:: Excerpted passage ::

******

Malaika Mihambo was in a perilous position after two attempts in the long jump final. She took off from too far behind the board with her first attempt and her second jump was a sizeable foul. Her only valid effort of 6.52m thus far would not have made the cut and would have abruptly ended the excellent unbeaten streak she has amassed outdoors in 2019.
But Mihambo made all the necessary technical adjustments for her third attempt and the European champion hit the board with the same speed and zeal, soaring through the rarefied air in the Khalifa International Stadium to an effort which put Jackie Joyner-Kersee’s long-standing championship record under some jeopardy.
Mihambo fell short of Joyner-Kersee’s 32-year-old championship record of 7.36m but her third round effort of 7.30m was the best result by a European performer in fifteen years and the third best jump in World Championships history, bettered only by Joyner-Kersee’s 7.36m from 1987 and her winning jump of 7.32m from 1991 to regain the title. Not even Mihambo’s venerable compatriot Heike Drechsler jumped further at the IAAF World Championships.
“On my first attempt I had too many quick steps and the 6.52m jump was not enough. The second attempt was a fault, I stepped on the board. The third attempt had to work. I told myself 'You have to make this one valid, no matter what.' And it worked,” said Mihambo before reflecting on her phenomenal gold medal-winning effort. “7.30m is amazing, I do not know if I will ever jump that far again in my life.

******

:: Supplied material ::

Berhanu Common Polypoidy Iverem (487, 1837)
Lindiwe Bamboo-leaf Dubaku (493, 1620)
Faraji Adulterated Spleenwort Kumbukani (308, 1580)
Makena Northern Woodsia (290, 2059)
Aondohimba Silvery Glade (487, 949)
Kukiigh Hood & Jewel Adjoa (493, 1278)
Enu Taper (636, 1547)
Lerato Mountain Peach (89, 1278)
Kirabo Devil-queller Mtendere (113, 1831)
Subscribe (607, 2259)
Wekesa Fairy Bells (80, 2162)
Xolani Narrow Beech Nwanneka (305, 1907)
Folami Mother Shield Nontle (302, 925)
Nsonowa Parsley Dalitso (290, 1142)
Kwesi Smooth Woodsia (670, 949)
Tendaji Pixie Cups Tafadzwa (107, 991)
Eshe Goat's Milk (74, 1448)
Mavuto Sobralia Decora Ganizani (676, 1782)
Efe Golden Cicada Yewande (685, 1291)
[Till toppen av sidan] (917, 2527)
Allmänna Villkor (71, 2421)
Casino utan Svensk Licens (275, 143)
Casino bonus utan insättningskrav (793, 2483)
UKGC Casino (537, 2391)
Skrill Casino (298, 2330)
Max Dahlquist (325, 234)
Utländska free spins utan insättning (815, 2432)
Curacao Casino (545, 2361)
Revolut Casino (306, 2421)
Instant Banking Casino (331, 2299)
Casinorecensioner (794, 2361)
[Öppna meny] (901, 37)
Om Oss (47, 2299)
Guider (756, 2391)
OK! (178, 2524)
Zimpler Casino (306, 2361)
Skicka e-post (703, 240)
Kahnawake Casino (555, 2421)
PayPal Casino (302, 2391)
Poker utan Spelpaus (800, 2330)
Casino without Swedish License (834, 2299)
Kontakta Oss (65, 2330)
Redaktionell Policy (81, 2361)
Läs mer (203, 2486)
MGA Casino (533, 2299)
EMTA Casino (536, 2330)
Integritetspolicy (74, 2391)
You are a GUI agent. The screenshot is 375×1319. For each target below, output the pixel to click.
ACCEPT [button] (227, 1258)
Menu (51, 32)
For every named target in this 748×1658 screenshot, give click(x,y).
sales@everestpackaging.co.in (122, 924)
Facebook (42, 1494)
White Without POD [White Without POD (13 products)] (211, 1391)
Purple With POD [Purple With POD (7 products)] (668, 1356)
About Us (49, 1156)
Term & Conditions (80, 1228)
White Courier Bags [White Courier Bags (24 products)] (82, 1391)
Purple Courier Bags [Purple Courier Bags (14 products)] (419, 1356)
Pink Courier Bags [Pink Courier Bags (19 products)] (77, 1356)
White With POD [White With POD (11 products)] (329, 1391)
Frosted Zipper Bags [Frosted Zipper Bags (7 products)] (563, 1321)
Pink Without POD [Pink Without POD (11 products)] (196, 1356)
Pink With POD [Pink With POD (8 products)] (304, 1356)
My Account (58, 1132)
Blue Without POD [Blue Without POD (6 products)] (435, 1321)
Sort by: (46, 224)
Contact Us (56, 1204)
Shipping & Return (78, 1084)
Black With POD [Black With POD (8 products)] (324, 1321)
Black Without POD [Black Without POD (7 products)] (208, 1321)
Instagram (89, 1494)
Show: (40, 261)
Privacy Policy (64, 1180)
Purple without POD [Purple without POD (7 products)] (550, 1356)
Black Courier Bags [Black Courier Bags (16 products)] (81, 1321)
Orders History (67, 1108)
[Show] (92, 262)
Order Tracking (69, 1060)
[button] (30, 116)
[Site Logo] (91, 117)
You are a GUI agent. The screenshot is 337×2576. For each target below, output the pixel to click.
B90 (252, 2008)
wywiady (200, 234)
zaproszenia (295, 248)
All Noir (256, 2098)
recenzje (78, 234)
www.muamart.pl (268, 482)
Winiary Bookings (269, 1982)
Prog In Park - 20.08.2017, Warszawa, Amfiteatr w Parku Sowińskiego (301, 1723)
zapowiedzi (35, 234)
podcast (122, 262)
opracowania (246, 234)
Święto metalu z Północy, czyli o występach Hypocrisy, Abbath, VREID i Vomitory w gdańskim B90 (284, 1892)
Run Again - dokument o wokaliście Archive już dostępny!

******

:: Instructions to follow ::
Reproduce, word for word, the passage of the report on Malaika Mihambo's long jump final between "But Mihambo made" and "IAAF World Championships.", inclusive.

:: Response to the task ::
But Mihambo made all the necessary technical adjustments for her third attempt and the European champion hit the board with the same speed and zeal, soaring through the rarefied air in the Khalifa International Stadium to an effort which put Jackie Joyner-Kersee’s long-standing championship record under some jeopardy.
Mihambo fell short of Joyner-Kersee’s 32-year-old championship record of 7.36m but her third round effort of 7.30m was the best result by a European performer in fifteen years and the third best jump in World Championships history, bettered only by Joyner-Kersee’s 7.36m from 1987 and her winning jump of 7.32m from 1991 to regain the title. Not even Mihambo’s venerable compatriot Heike Drechsler jumped further at the IAAF World Championships.